If that’s the best – and again, remember this is only day one – then maybe the worst of times was Michael Haneke’s Happy End, which several press and industry types filling out of the screening dismissively called “minor Haneke.” Multiple generations of an affluent family (Isabelle Huppert, Jean-Louis Trintignant, Mathieu Kassovitz) stumble through lives of grim desperation, with the intention of making the audience feel something – pity or horror at their scratching and clawing at the good and rich fabric that life has cloaked them in. Personally, I love how Haneke (two versions of Funny Games, The White Ribbon, Amour)  presents the rotten core of humanity with such shamelessness, or even the desire to tame it with broad humor, but I do understand how and why some will see this as a minor effort, or a rehash at best.

I ended the day, somewhat happily, I might add, with John Woo’s Manhunt, another retread by a filmmaker who has been reviewing his highlights for longer than audiences might be comfortable with, but when you strip away all of the slo-mo power moves, the bullets and bodies flying through the air, and the twinning of good and evil that spirals hopelessly out of control, what you’re left with is the genuine feeling that Marvel should sit down with Woo and hand over the keys to one of their comic book franchises.
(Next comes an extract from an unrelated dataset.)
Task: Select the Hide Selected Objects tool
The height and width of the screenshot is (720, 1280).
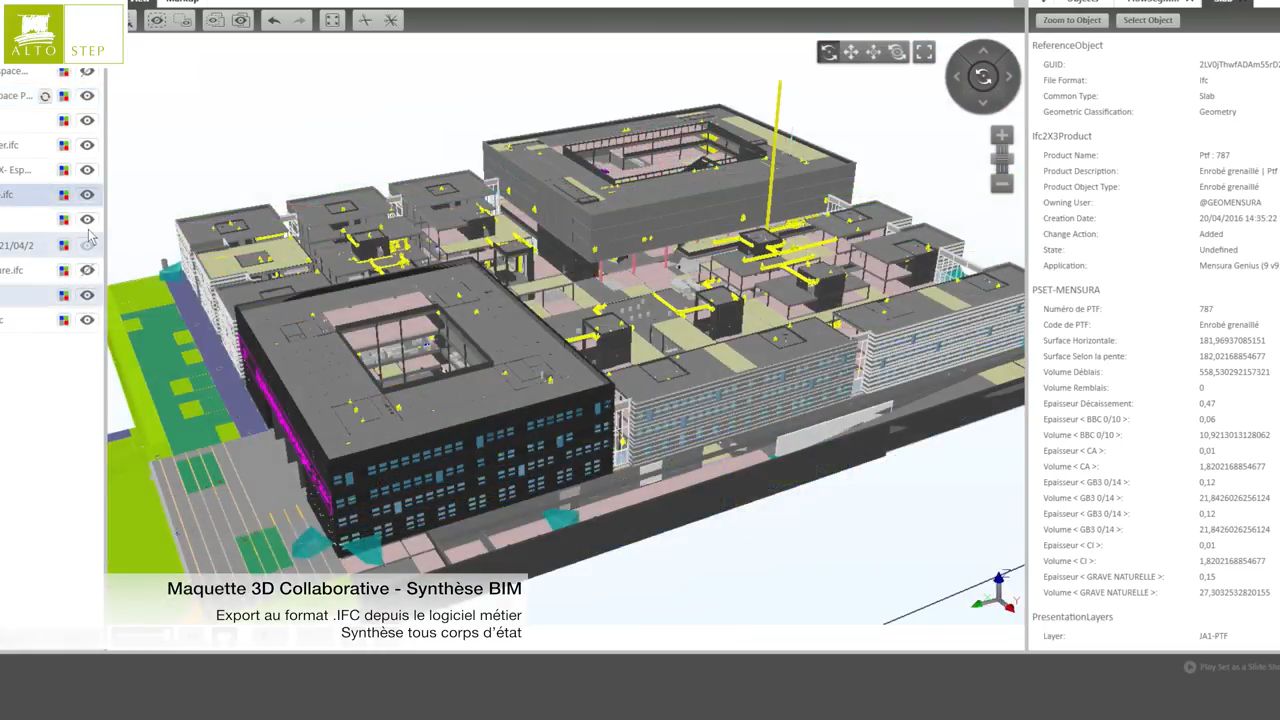Action: [157, 20]
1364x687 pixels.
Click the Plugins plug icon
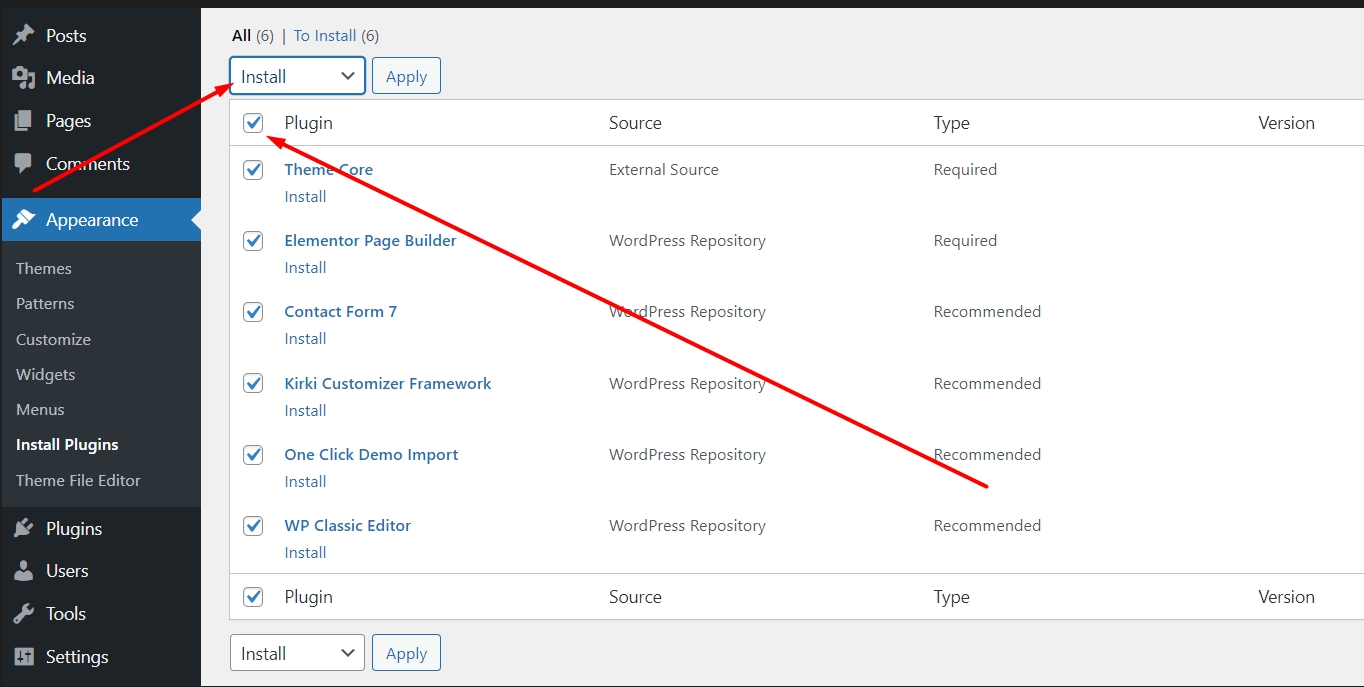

His visual style is so made for reframing the graphic and madly comic adventures of their larger than life heroes and villains. The problem with this idea is that for it to truly work, Marvel would have to let Woo be Woo. He’s going to run roughshod over the material, instilling it with too much…of everything (corny humor, mythic moments, cardboard characterizations), but the finished product just might be the best distillation of what Stan Lee and Jack Kirby had in mind back in the day.